IF 6.4 2区 医学 Q1 INFECTIOUS DISEASES Pub Date : 2025-12-17 DOI: 10.1093/jtm/taaf106
Pietro Ferrara, Adriano La Vecchia, Lorenzo Losa, Lorenzo G Mantovani, Montserrat Plana, Fernando Agüero

Background: In the context of ongoing debate about whether a single dose of the yellow fever (YF) vaccine provides lifelong protection, addressing key unanswered questions-such as the extent to which revaccination enhances humoral and cell-mediated immune (CMI) responses, and the true duration of immunity-is particularly important for protecting high-risk groups. This systematic review evaluated the immunogenicity of YF revaccination, to support evidence-based vaccination policies.

Methods: A systematic search in electronic databases was conducted to identify relevant studies that evaluated humoral or CMI responses following booster YF vaccination in both adults and children from endemic and non-endemic regions. Interventions included full-dose and fractional-dose YF vaccine boosters.

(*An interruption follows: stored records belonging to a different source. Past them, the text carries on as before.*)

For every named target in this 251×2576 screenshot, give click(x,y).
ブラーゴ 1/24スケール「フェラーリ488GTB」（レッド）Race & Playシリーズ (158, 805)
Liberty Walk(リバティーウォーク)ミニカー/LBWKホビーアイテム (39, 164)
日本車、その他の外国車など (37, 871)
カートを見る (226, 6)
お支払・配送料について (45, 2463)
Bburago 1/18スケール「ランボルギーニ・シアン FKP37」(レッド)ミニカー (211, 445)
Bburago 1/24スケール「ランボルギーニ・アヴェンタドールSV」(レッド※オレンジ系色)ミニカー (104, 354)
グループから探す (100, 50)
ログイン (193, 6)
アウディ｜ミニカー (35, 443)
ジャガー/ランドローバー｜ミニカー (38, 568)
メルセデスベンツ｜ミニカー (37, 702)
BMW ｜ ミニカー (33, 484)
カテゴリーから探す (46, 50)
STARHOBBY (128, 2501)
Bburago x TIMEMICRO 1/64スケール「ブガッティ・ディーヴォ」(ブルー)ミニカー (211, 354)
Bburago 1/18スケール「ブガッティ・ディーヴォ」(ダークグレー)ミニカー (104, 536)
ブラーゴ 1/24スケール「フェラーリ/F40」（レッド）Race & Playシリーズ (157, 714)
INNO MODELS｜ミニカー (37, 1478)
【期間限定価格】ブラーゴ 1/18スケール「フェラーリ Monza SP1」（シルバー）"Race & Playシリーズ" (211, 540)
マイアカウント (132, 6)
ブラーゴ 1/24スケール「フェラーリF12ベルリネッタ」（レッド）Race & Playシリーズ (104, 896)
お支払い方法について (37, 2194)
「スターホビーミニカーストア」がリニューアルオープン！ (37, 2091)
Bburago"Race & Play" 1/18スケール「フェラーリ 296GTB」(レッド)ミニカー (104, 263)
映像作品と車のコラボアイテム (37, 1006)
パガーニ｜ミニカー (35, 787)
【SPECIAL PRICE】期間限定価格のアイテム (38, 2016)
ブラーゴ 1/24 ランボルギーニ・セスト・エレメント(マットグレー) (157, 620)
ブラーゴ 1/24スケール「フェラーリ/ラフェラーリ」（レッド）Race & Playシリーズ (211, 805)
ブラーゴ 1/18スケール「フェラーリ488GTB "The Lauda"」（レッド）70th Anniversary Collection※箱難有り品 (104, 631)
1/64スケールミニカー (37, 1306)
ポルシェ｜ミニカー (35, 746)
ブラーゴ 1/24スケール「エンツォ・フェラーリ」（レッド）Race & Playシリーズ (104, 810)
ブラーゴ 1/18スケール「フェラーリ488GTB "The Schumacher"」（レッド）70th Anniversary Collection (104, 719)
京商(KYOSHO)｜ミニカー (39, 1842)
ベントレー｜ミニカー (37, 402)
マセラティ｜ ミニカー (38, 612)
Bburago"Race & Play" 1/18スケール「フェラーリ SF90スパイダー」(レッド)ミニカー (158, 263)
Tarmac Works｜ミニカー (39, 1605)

Results: Twenty-one studies (n = 1821 participants) were included. Revaccination temporarily enhances neutralizing antibody titres, particularly in individuals with low or undetectable baseline immunity. Long-term seropositivity remained high in most cohorts. Individuals with high baseline titres showed limited humoral response, suggesting a limited boosting effect. In terms of CMI, booster generally results in minimal activation of T-cell markers compared to primary vaccination, suggesting that revaccination primarily sustains memory responses rather than inducing new activation. In individuals with low baseline immunity, it restores both T-cell and B-cell functional memories. Memory T-cell subsets remain detectable for over 10 years. Children vaccinated at ≤ 2 years and immunocompromised individuals showed marked benefits from revaccination.

Conclusions: Routine YF revaccination appears unnecessary for most immunocompetent individuals across different age groups given durable protection conferred by a single dose. However, booster doses may benefit specific high-risk groups such as individuals vaccinated at very young ages, those with low baseline immunity or with altered immunocompetence.

背景:在单剂黄热病(YF)疫苗是否提供终身保护的争论持续的背景下,解决关键的未解问题——如再次接种疫苗在多大程度上增强体液和细胞介导免疫(CMI)反应,以及免疫的真正持续时间——对于保护高危人群尤为重要。本系统综述评估了YF再接种的免疫原性,以支持循证疫苗接种政策。方法:在电子数据库中进行系统搜索,以确定评估来自流行地区和非流行地区的成人和儿童接种YF加强疫苗后体液或CMI反应的相关研究。干预措施包括全剂量和部分剂量的YF疫苗增强剂。结果:纳入21项研究(n = 1821名受试者)。重新接种疫苗可暂时增强中和抗体滴度,特别是在基线免疫力低或检测不到的个体中。在大多数队列中,长期血清阳性仍然很高。基线滴度高的个体表现出有限的体液反应,表明促进作用有限。就CMI而言,与初次接种相比,加强接种通常会导致t细胞标记物的最小激活,这表明再次接种主要是维持记忆反应,而不是诱导新的激活。在基线免疫力较低的个体中,它可以恢复t细胞和b细胞的功能记忆。记忆t细胞亚群可检测10年以上。≤2岁接种疫苗的儿童和免疫功能低下的个体从再次接种疫苗中明显获益。结论:鉴于单剂疫苗可提供持久的保护,对于不同年龄组的大多数免疫能力者来说,常规的YF再接种似乎是不必要的。然而,加强剂量可能有利于特定的高危群体,如在很小的年龄接种疫苗的个人,基线免疫力低或免疫能力改变的人。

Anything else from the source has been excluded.